V-JEPA: Revisiting Feature Prediction for Learning Visual Representations from Video (Explained) - Yannic Kilcher

Yannic Kilcher Summary

Table of Contents

1. Revisiting Feature Prediction for Learning Visual Representations from Video: The VGEPA Model | 0:00:00-0:01:05
2. Understanding Video through Predictive Feature Principle | 0:01:05-0:07:00
3. Efficiency of vJEPA Compared to Pixel-Based Methods | 0:07:00-0:08:00
4. The Original JEPA Paper | 0:09:20-0:27:05
5. Visual Representation Learning in VGEPA Paper | 0:27:05-0:30:20
6. Predicting Latent Features in Videos | 0:30:20-0:42:00
7. Results and Evaluation | 0:42:00-10:10:10 *

Revisiting Feature Prediction for Learning Visual Representations from Video: The VGEPA Model | 0:00:00-0:01:05

https://youtu.be/7UkJPwz_N_0?t=0

This paper "Revisiting Feature Prediction for Learning Visual Representations from Video", focusing on the V-GEPA model. V-GEPA is a variant of the GEPA architecture by Yann LeCun, based on the concept of feature prediction for unsupervised learning. The model aims to learn latent features from video data to enhance downstream tasks like video classification. Pre-training with VGEPA can improve tasks such as topic classification and feature extraction. This of this model like Bert but for video, in a way, but also very different.

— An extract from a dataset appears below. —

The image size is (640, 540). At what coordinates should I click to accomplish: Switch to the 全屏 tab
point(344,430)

Understanding Video through Predictive Feature Principle | 0:01:05-0:07:00

https://youtu.be/7UkJPwz_N_0?t=65

I want to examine the paper's abstract before proceeding to the original JEPA paper. They assert that humans have an impressive capability to transform low-level signals from the retina into a semantic spatial-temporal understanding of the world. This includes recognizing objects and global motion, all derived from various localized pixel movements. Matching this ability to understand video, specifically, streaming image data, with machines is an extremely challenging feat. A long-standing objective of the machine learning community is to determine the principles or objectives guiding this unsupervised learning in humans.

The question poses, how do humans achieve this? How do humans extract high-level constructs from pixel movement? And how do humans learn to do this? Certainly, one could contend that we have an innate ability to do some of this, but we need to learn all the objects that exist in the world, many of which have not existed for all of evolution. Therefore a mechanism must exist for humans to acquire this knowledge unsupervised.

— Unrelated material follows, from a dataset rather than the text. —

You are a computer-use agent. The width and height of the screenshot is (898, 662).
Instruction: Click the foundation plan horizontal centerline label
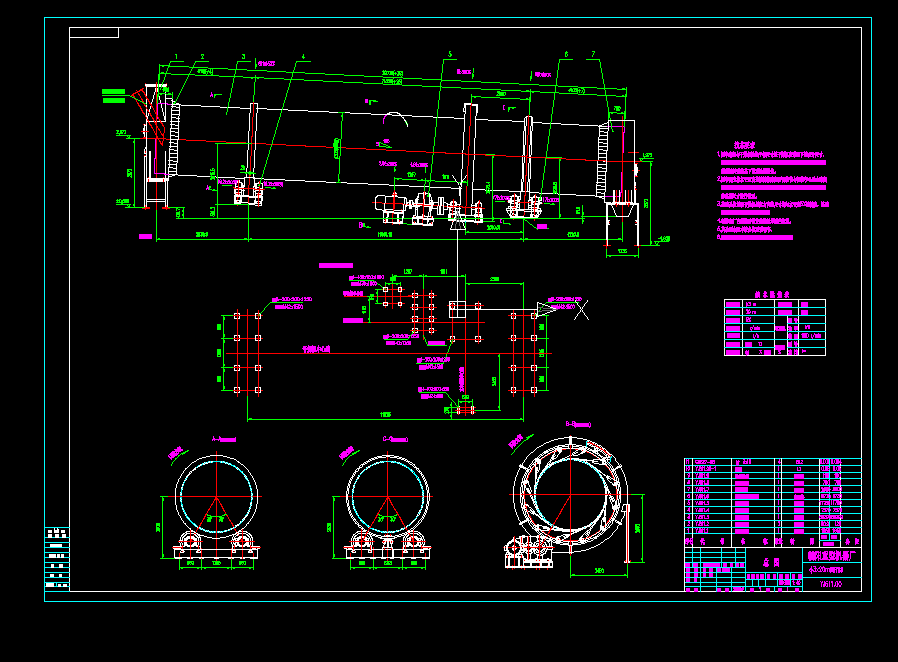tap(317, 351)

The hypothesis they follow here is the so-called predictive feature principle, which stipulates that representations of temporally adjacent sensory stimuli should predict each other. In layman's terms, we deal with representations, not the signals themselves. This is our first hint that we are not operating in pixel space. Any abstraction from the pixel space will take place in the latent space, and as such, there wouldn't be any pixel reconstruction error or auto-regressive data synthesis.

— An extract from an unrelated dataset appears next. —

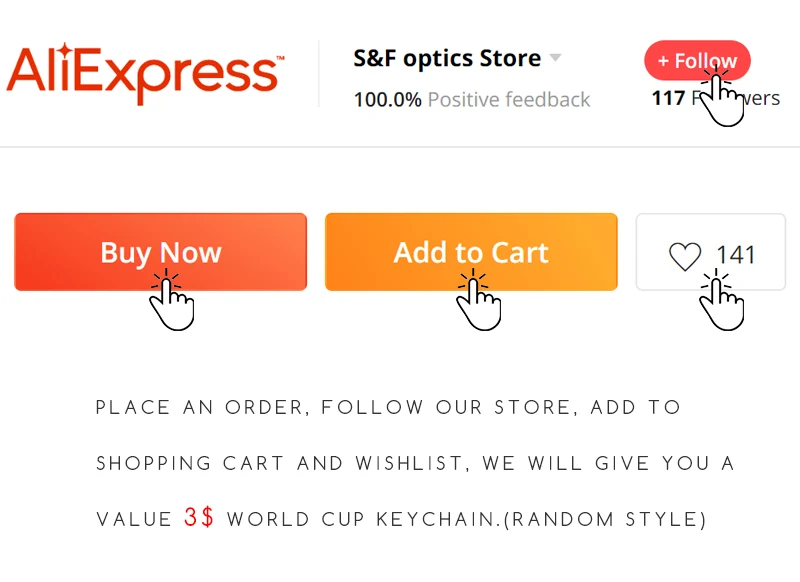Screen dimensions: 800x582
Task: Click hand pointer icon under Buy Now
Action: pyautogui.click(x=172, y=302)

All activities here occur in the latent space, temporally adjacent sensory stimuli, are video frames that follow one another. We should be able to predict one from another, not the video itself, but its representation. So, if I see an incomplete dog, I can predict that the other half of the dog is likely to appear in the remaining part of the video. Or if I see a road early in the video, I might predict that a car will appear on the road towards the video's end.

The hypothesis proposes that humans learn to extract meaningful features from video data in an unsupervised manner. This is based on the principle that humans associate and predict video representations with each other.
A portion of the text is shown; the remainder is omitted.